On 7/9/20 7:26 AM, Christoph Hellwig wrote: > On Thu, Jul 09, 2020 at 12:10:36PM +0100, Matthew Wilcox wrote: >> On Thu, Jul 09, 2020 at 11:17:05AM +0100, Christoph Hellwig wrote: >>> I really don't like this series at all. If saves a single pointer >>> but introduces a complicated machinery that just doesn't follow any >>> natural flow. And there doesn't seem to be any good reason for it to >>> start with. >> >> Jens doesn't want the kiocb to grow beyond a single cacheline, and we >> want the ability to set the loff_t in userspace for an appending write, >> so the plan was to replace the ki_complete member in kiocb with an >> loff_t __user *ki_posp. >> >> I don't think it's worth worrying about growing kiocb, personally, >> but this seemed like the easiest way to make room for a new pointer. > > The user offset pointer has absolutely no business in the the kiocb > itself - it is a io_uring concept which needs to go into the io_kiocb, Nobody disagrees on that. > which has 14 bytes left in the last cache line in my build. It would > fit in very well there right next to the result and user pointer. Per-op data should not spill into the io_kiocb itself. And I absolutely hate arguments like "oh there's still 14 bytes in there", because then there's 6, then there's none, and now we're going into the next cacheline. io_kiocb is already too fat, it should be getting slimmer, not bigger. And the append write stuff is not nearly interesting enough to a) grow io_kiocb, b) warrant a special case for op private data in the io_kiocb itself.

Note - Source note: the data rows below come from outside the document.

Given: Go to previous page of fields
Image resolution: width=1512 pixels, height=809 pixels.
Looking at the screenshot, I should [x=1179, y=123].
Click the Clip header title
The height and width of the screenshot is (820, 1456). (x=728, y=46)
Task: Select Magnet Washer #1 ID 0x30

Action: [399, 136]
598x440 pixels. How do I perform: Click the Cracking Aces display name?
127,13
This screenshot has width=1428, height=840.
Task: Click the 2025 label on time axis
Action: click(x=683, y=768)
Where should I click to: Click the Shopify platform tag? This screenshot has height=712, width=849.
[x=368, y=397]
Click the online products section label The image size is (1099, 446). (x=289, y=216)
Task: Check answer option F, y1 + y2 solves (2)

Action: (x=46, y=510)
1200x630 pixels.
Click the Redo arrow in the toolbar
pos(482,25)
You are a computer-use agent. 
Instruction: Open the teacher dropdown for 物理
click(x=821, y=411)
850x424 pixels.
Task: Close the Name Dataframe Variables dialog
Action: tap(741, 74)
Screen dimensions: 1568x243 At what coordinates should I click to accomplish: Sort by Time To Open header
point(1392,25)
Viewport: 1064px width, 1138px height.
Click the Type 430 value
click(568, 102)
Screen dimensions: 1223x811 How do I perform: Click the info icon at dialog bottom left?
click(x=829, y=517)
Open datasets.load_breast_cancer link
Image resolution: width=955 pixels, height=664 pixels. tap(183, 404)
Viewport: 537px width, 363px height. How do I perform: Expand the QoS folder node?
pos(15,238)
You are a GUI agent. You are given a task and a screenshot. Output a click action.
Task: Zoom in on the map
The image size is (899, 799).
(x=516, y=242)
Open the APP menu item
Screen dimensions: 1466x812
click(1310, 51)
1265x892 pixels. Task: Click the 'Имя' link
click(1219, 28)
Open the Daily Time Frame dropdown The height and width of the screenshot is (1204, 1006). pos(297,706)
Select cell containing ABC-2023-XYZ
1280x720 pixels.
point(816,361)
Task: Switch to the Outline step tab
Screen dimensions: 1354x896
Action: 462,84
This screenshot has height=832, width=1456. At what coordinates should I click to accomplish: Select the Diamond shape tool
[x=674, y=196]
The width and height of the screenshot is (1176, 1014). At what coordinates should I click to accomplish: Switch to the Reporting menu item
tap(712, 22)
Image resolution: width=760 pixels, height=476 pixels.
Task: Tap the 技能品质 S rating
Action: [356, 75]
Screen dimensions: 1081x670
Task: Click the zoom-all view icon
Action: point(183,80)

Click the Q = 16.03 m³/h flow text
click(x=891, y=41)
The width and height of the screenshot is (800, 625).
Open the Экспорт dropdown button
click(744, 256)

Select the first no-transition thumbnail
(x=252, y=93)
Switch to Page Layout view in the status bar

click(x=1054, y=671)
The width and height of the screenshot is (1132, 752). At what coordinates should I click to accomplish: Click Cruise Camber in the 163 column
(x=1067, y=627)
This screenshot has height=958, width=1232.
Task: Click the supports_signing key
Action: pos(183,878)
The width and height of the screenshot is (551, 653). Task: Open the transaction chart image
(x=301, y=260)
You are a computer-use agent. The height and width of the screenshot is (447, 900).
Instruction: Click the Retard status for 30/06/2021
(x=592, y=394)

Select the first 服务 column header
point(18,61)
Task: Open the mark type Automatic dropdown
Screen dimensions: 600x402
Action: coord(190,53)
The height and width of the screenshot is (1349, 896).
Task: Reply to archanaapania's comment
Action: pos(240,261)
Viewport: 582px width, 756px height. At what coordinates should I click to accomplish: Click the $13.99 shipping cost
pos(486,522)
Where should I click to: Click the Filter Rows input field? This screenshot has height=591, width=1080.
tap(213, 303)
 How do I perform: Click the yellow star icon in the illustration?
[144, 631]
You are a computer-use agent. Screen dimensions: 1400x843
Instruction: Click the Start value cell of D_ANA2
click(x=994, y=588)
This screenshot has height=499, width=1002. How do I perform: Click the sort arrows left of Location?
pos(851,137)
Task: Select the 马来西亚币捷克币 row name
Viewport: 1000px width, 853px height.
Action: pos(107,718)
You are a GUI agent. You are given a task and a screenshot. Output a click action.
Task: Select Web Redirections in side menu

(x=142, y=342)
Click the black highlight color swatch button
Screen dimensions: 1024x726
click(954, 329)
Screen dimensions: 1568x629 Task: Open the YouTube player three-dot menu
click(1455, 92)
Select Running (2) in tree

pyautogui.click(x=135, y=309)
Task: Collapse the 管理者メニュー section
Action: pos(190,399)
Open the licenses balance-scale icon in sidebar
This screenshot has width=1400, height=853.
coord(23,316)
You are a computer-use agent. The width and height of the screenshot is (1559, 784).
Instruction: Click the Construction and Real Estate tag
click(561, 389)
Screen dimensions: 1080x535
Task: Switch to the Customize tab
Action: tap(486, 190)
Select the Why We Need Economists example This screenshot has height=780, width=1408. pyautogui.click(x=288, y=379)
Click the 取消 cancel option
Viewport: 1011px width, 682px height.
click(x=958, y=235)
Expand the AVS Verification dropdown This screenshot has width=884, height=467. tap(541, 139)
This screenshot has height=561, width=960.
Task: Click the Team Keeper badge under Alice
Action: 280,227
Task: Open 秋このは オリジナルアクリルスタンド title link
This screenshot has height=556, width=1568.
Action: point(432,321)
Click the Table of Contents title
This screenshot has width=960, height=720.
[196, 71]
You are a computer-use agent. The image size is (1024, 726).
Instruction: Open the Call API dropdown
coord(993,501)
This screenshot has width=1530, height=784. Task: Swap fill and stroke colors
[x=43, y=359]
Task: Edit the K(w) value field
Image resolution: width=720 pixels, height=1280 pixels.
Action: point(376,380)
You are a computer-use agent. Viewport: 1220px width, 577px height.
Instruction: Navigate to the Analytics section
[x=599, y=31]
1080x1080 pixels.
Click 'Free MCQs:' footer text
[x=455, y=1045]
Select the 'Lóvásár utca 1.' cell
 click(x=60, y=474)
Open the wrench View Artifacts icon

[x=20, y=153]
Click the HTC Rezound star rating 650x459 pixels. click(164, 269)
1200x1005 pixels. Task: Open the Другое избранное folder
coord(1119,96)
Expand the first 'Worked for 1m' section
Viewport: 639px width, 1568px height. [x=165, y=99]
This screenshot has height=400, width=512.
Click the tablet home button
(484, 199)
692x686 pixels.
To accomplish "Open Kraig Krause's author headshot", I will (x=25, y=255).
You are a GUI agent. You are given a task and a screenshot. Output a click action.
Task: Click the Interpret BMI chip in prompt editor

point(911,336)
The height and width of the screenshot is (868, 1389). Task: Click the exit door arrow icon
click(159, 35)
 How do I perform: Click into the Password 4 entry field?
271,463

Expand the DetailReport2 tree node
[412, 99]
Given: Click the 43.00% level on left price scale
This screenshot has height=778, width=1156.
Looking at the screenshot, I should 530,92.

On 09/07/2020 16:53, Matthew Wilcox wrote: > On Thu, Jul 09, 2020 at 04:49:51PM +0300, Pavel Begunkov wrote: >> On 09/07/2020 16:43, Matthew Wilcox wrote: >>> On Thu, Jul 09, 2020 at 04:37:59PM +0300, Pavel Begunkov wrote: >>>> Kanchan, could you take a look if you can hide it in req->cflags? >>> >>> No, that's not what cflags are for. And besides, there's only 32 bits >>> there. >> >> It's there to temporarily store cqe->cflags, if a request can't completed >> right away. And req->{result,user_data,cflags} are basically an CQE inside >> io_kiocb. >> >> So, it is there exactly for that reason, and whatever way it's going to be >> encoded in an CQE, io_kiocb can fit it. That was my point. > > But it's not going to be encoded in the CQE. Perhaps you should go back to > the older thread and read the arguments there. Ok, if the thread is stopped on the version with indirection. I just looked the last sent patch. If so, we can also store offset before adding an CQE and getting by with local vars only. Just a thought.